Objective To investigate time trends in preterm birth in Europe by multiplicity, gestational age, and onset of delivery.
Design Analysis of aggregate data from routine sources.
Setting Nineteen European countries.
Population Live births in 1996, 2000, 2004, and 2008.
Methods Annual risk ratios of preterm birth in each country were estimated with year as a continuous variable for all births and by subgroup using log-binomial regression models.
Main outcome measures Overall preterm birth rate and rate by multiplicity, gestational age group, and spontaneous versus non- spontaneous (induced or prelabour caesarean section) onset of labour.
Results Preterm birth rates rose in most countries, but the magnitude of these increases varied.
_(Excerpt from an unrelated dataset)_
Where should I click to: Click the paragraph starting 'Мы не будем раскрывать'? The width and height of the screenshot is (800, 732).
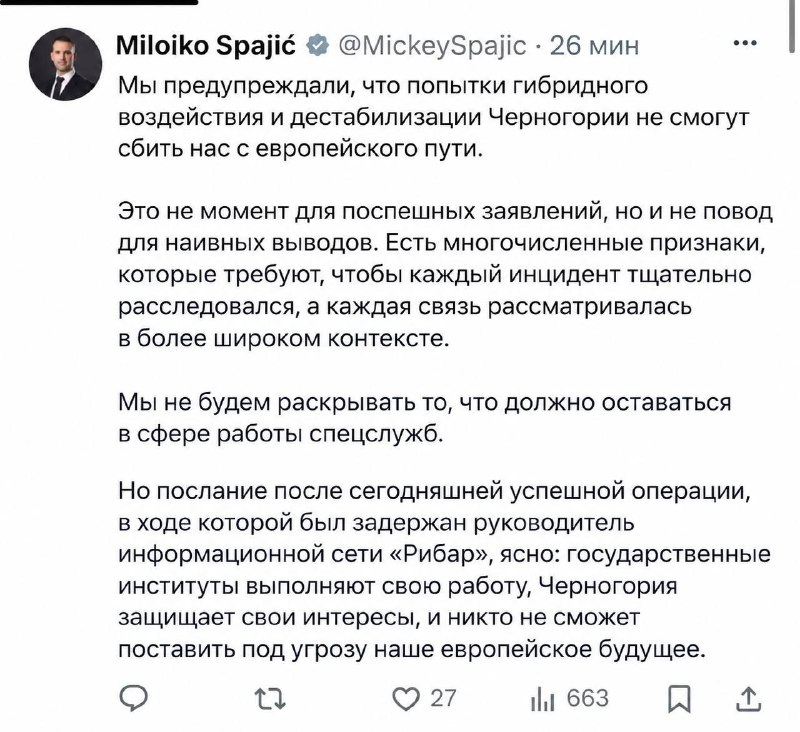click(424, 418)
Rises in the multiple birth rate as well as in the preterm birth rate for multiple births contributed to increases in the overall preterm birth rate. About half of countries experienced no change or decreases in the rates of singleton preterm birth. Where preterm birth rates rose, increases were no more prominent at 35-36 weeks of gestation than at 32-34 weeks of gestation. Variable trends were observed for spontaneous and non-spontaneous preterm births in the 13 countries with mode of onset data; increases were not solely attributed to non-spontaneous preterm births.
Conclusions There was a wide variation in preterm birth trends in European countries. Many countries maintained or reduced rates of singleton preterm birth over the past 15 years, challenging a widespread belief that rising rates are the norm. Understanding these cross-country differences could inform strategies for the prevention of preterm birth.